La impunidad no es simplemente un problema jurídico; es una amenaza para la democracia. Mi opinión es que, cuando los ciudadanos perciben que la corrupción, el crimen organizado y el abuso del poder no reciben una respuesta oportuna y efectiva de las instituciones, la confianza en el Estado se deteriora.
Desde mi perspectiva, Colombia enfrenta un desafío que va más allá de la capacidad de jueces y fiscales. La percepción de que algunos casos avanzan con rapidez mientras otros permanecen durante años sin una decisión definitiva alimenta la desconfianza ciudadana. Esa percepción debe ser atendida mediante instituciones transparentes, independientes y sujetas a controles efectivos.
También considero que la corrupción pública tiene un impacto especialmente grave. Cada recurso desviado significa menos inversión en salud, educación, infraestructura y seguridad. Cuando estos hechos no se investigan o sancionan con rigor, el daño trasciende lo económico y afecta la legitimidad de las instituciones.
No obstante, cualquier respuesta debe respetar el Estado de derecho. La lucha contra la impunidad exige investigaciones serias, decisiones basadas en pruebas y pleno respeto por el debido proceso. Una justicia fuerte no es aquella que condena más personas, sino la que actúa con independencia, imparcialidad y eficacia.
Colombia necesita fortalecer sus instituciones, mejorar la capacidad investigativa, proteger a las víctimas y garantizar que toda persona responda ante la ley cuando existan pruebas suficientes y así lo determinen los jueces competentes.
La democracia no se sostiene únicamente con elecciones. También depende de que la justicia funcione, de que la ley se aplique sin privilegios y de que la ciudadanía pueda confiar en que los delitos serán investigados y juzgados conforme a la Constitución y la ley.
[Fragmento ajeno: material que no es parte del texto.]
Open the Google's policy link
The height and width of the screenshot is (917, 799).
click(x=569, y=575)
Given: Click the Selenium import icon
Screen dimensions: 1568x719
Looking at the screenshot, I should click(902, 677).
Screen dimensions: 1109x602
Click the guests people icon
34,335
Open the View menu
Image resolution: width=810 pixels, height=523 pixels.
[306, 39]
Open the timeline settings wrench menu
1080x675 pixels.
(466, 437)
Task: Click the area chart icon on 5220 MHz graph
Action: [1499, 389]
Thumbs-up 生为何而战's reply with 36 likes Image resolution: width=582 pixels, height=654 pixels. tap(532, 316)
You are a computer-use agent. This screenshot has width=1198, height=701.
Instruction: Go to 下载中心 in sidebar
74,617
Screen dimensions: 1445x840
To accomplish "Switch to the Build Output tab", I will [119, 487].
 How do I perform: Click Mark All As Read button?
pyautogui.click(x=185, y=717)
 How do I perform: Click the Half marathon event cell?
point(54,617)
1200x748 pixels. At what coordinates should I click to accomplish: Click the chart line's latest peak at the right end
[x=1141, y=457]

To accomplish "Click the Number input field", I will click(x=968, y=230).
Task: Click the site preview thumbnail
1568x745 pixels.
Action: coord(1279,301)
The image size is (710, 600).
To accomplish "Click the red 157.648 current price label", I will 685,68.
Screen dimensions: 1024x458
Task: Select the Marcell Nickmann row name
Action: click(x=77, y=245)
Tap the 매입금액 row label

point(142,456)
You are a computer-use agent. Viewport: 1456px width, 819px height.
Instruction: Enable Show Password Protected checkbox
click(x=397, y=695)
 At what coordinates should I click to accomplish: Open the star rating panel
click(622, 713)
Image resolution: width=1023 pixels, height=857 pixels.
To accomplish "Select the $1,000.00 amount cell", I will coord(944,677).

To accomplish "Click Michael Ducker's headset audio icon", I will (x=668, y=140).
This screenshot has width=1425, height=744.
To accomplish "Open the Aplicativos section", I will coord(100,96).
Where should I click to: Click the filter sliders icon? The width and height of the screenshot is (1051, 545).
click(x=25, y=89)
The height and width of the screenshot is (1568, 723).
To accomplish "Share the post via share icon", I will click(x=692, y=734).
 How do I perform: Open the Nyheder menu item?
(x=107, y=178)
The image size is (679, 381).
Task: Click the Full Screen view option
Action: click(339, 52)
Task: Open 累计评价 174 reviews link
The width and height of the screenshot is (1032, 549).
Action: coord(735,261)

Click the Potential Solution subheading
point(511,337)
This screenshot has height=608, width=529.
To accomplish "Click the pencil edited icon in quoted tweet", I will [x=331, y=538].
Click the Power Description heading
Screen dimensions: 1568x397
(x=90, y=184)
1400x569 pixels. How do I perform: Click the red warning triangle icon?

La impunidad no puede convertirse en una costumbre. Una sociedad que aspira a un futuro de paz, prosperidad y libertad necesita una justicia que inspire confianza y que demuestre, con hechos, que nadie está por encima de la ley.
Una nación donde la ley se aplica de manera imparcial genera mayor confianza, favorece la inversión, protege las libertades y fortalece la convivencia. La justicia no puede ser una promesa; debe convertirse en una realidad para todos.